Setting Realistic Expectations for the Fall 2021 Term
Published on May 19, 2021
- With optimistic health statistics, many colleges are announcing plans to reopen.
- Setting realistic expectations can help students prepare for their return to campus.
- Stay current with your school's communications as plans and guidelines continue to evolve.
- Colleges may keep some pandemic modifications, like online classes and telehealth options.
Prompted by climbing vaccination rates, falling COVID-19 infection rates, and new vaccination requirements, many schools are making optimistic announcements for the fall 2021 semester. If you're planning to head to campus this fall, you might be curious about what you can expect.
How will it feel to return to college? This guide offers steps you can take now and throughout the summer to help you set realistic expectations for your back-to-school experience.
Embrace a Changed Campus Experience
Although more schools intend to reopen this fall, inviting students back doesn't mean campuses will fully reopen. Learners can attend some classes and club meetings, but larger events like concerts and sports games may still be suspended or scheduled with attendance limits.
Even when campuses fully reopen, it's unlikely the college experience will be exactly as it was before the pandemic. You might come across features like more online and hybrid classes, the continuation of online academic advising and telehealth appointments, or regularly scheduled "wellness days" that originated with campus closures.
Even when campuses fully reopen, it’s unlikely the college experience will be exactly as it was before the pandemic.

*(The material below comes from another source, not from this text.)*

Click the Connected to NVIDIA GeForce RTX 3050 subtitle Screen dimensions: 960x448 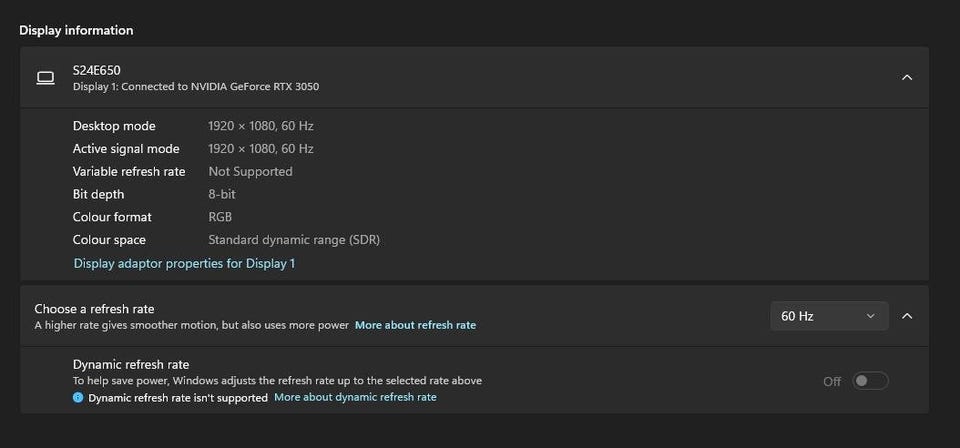[x=196, y=87]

In an op-ed for the Claremont Colleges' student newspaper, student Ryan Lillestrand notes that "the campus itself has changed while we've been gone. … As we prepare to return in the coming months, hopefulness and positivity will be our greatest allies, but so will a measure of realism."
Some schools, like the Claremont Colleges, have used campus closures to enact big changes, such as building and renovating facilities. Lillestrand also reminds learners that the students they'll see on campus won't be the same, as new enrollments and graduations have continued throughout the closures.
Stay Connected With Your College
Many schools are announcing a return to campus this fall but are taking time to finalize the details of how this will look. The Harvard Crimson, for example, recently reported that while Harvard University will reopen, students should keep an eye out for additional announcements regarding caveats like residential housing density.
Tons of colleges are also still in the process of making decisions regarding COVID-19 vaccination requirements.
Make sure you stay connected to your school's communication channels at this time, including those from your major's academic department. Avoid ignoring your school email, and sign up for any school newsletters and emergency notification systems. If you're active on social media, you can follow school-sponsored accounts for the latest updates.
Additionally, try to stay in touch with your college friends as much as you can — you're all in this together. Consider creating group texts or chats that allow you to quickly share what you know about the fall term. These tools can also be a way to share support and encouragement as you prepare for a new school year.
Set Yourself Up for Success
Be ready to hit the ground running when you return to campus by using the time you have now to review and revise your academic plan, especially if you took a break during the past year.
Set up appointments with your academic advisor and career center to ensure you're on track to graduate. Many of these offices are currently open with virtual guidance and will stay open throughout the summer.
A recent BestColleges survey found that while most college students expressed concern about pandemic-related mental health effects, many also felt hopeful for the future.
A recent BestColleges survey found that while most college students expressed concern about pandemic-related mental health effects, many also felt hopeful for the future. Nearly all students surveyed (98%) reported taking time to engage in self-care activities, such as hobbies and exercise.
If you've developed any positive habits in the past year, think about how you can maintain those once you get to campus.
Be Adaptable and Flexible
Many announcements about campus reopenings were made in early spring, well in advance of the May 1 college decision deadline, and are therefore subject to change. For now, try to focus on flexibility and adaptability as you prepare for an on-campus fall term, particularly if you're an upcoming first-year student.
Adjusting to remote and online learning took time for all students. Readjusting to campus life will take time, too, so be patient. In addition, be gracious with yourself, your friends, your professors, and university staff.
School guidelines will continue to evolve as the circumstances around COVID-19 change. Know that everyone is excited to return to "normal," or to at least begin what might be a post-pandemic "new normal." Whatever your experience, be ready to explore new opportunities that will help move you closer to your educational and career goals.